**Ваши задания**
[1] Куда, согласно фрагменту о знании в психоанализе, помещается знание?
[2] Почему, согласно фрагменту о знании в психоанализе, мы обязаны допрашивать знание, ничем себя в этом не ограничивая?
[3] Продолжите фрагмент о знании в психоанализе, начав сразу после его последнего предложения.

**Текстовый блок**
Читаем Изнанка психоанализа (1969-1970) полностью

Знание, таким образом, оказывается в центре психоаналитического опыта, помещается им, так сказать, на скамью подсудимых. Уже это, само по себе, возлагает на нас обязанности его допрашивать, ничем себя в этом допросе не ограничивая. Вообще говоря, мысль о том, будто знание_как-то, где-то, хотя бы в чаемом будущем, способно стать замкнутым целым — мысль эта и без всякого психоанализа вызывала сомнения.

Возможно даже, что сомнения эти, в случае скептиков, заходили излишне глубоко. Под скептиками я разумею тех, кто некогда составлял под этим именем школу, — у нас о ней теперь очень слабое представление. Но в конце концов кто знает, какой от них нам был бы прок? Что мы можем узнать о них из того, что нам от этой школы осталось? Благоразумней, быть может, воздержаться от мнения по этому поводу. От знания их дошло до нас, вероятно, лишь то, что способны оказались у них почерпнуть другие, те, кто понятия не имели, откуда исходили скептики в своих радикальных формулах, ставивших под сомнение всякое знание вообще, не говоря уже о целостном знании.

Что действительно хорошо показывает, насколько малую роль играют здесь школы, так это тот факт, что идея, будто знание может быть целостным, остается, если можно так выразиться, имманентна политике как таковой. Это известно издавна. Воображаемая идея целого в том виде, в котором дана она нам в представлении о теле, основанном на благотворной для него форме, в пределе своем составляющей сферу, всегда в политике, в политической демагогии, активно использовалась. Что, в самом деле, можно представить себе прекраснее и в то же время ограниченнее ее? Что еще так напоминает монастырскую ограду удовлетворения?

Подспудная связь этого образа с идеей удовлетворения — вот то, с чем приходится бороться нам всякий раз, когда в работе, о которой идет здесь речь, в работе прояснения путей бессознательного, мы сталкиваемся с чем-то таким, что образует узел. Здесь перед нами препятствие, предел, или, скорее, вата, где мы теряем направление и увязаем.

Удивительно, что такое учение, как марксизм, учение, сумевшее артикулировать функцию классовой борьбы, не преминуло, однако, породить проблему, с которой сталкиваемся сегодня мы все, то есть оказать поддержку дискурсу господина.

**Исходные данные**
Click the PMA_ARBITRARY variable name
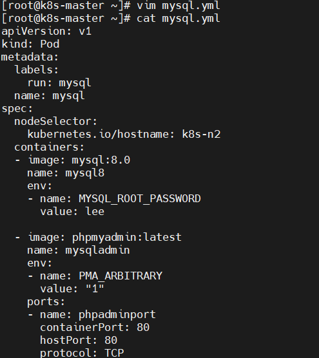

* * *

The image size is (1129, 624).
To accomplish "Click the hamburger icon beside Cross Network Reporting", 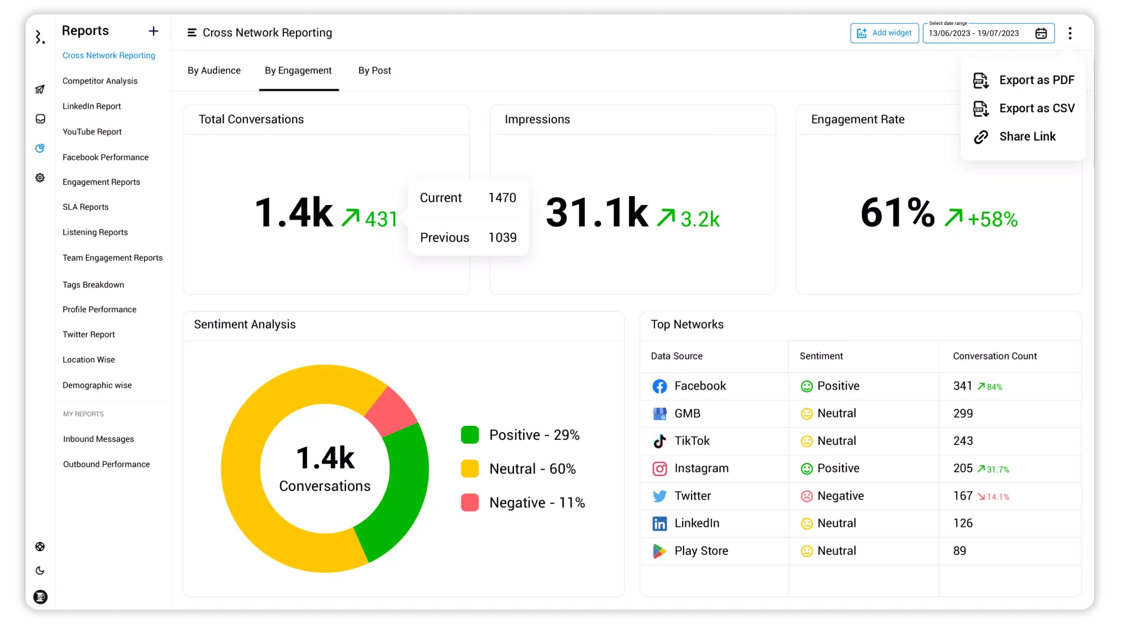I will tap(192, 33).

==

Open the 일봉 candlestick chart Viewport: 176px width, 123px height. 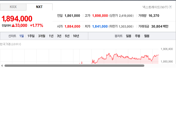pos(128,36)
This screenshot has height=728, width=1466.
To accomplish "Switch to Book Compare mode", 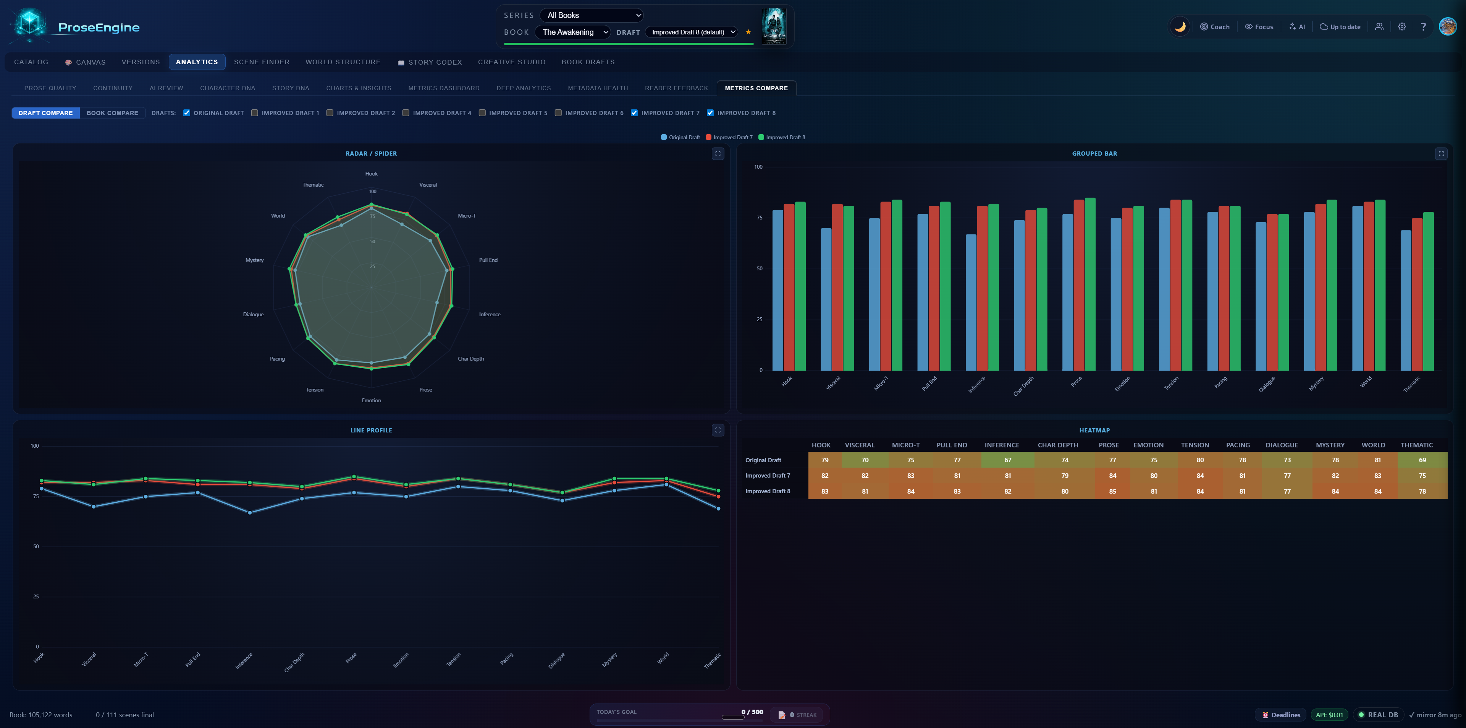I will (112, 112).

**Ответы к заданиям**
[1] В центр психоаналитического опыта, как бы на скамью подсудимых.

[2] Психоаналитический опыт ставит знание в свой центр и тем самым помещает его на скамью подсудимых. Уже одно это обязывает нас его допрашивать.

[3]
Конечно, этот последний имеет уже другую структуру, нежели тот, древний, исходящий из места, которое вы найдете на схеме Г. Его место нужно искать на другой схеме, которую вы видите под буквой У. И я вам объясню, почему. Место, которое мы предварительно называем господствующим, занимает в нем, как видите, S2, которое является, по определению своему, не всезнанием, нам до этого далеко, а всецело знанием. Тем, другими словами, что утверждает себя как знание в чистом виде и что мы, на повседневном языке, зовем бюрократией. С этим, надо признать, связаны кое-какие проблемы.

На первом моем занятии, том, что состоялось три недели назад, мы исходили из того, что в первом варианте дискурса господина знание было уделом раба. И я счел возможным утверждать, хотя у меня и не было времени, в связи с досадными мелкими неприятностями, эту мысль развивать, что различие между дискурсом античного господина и дискурсом господина современного, так называемым капиталистическим, обусловлено изменением места знания. Более того, я позволил себе предположить, что ответственность за это преобразование лежит на философской традиции.

Так что если мы, оправдывая революцию и ее достижения, именуем пролетария обездоленным, то происходитэто оттого, что он действительно — до того, естественно, как лишиться общинной собственности, оказался кое-чем обездолен.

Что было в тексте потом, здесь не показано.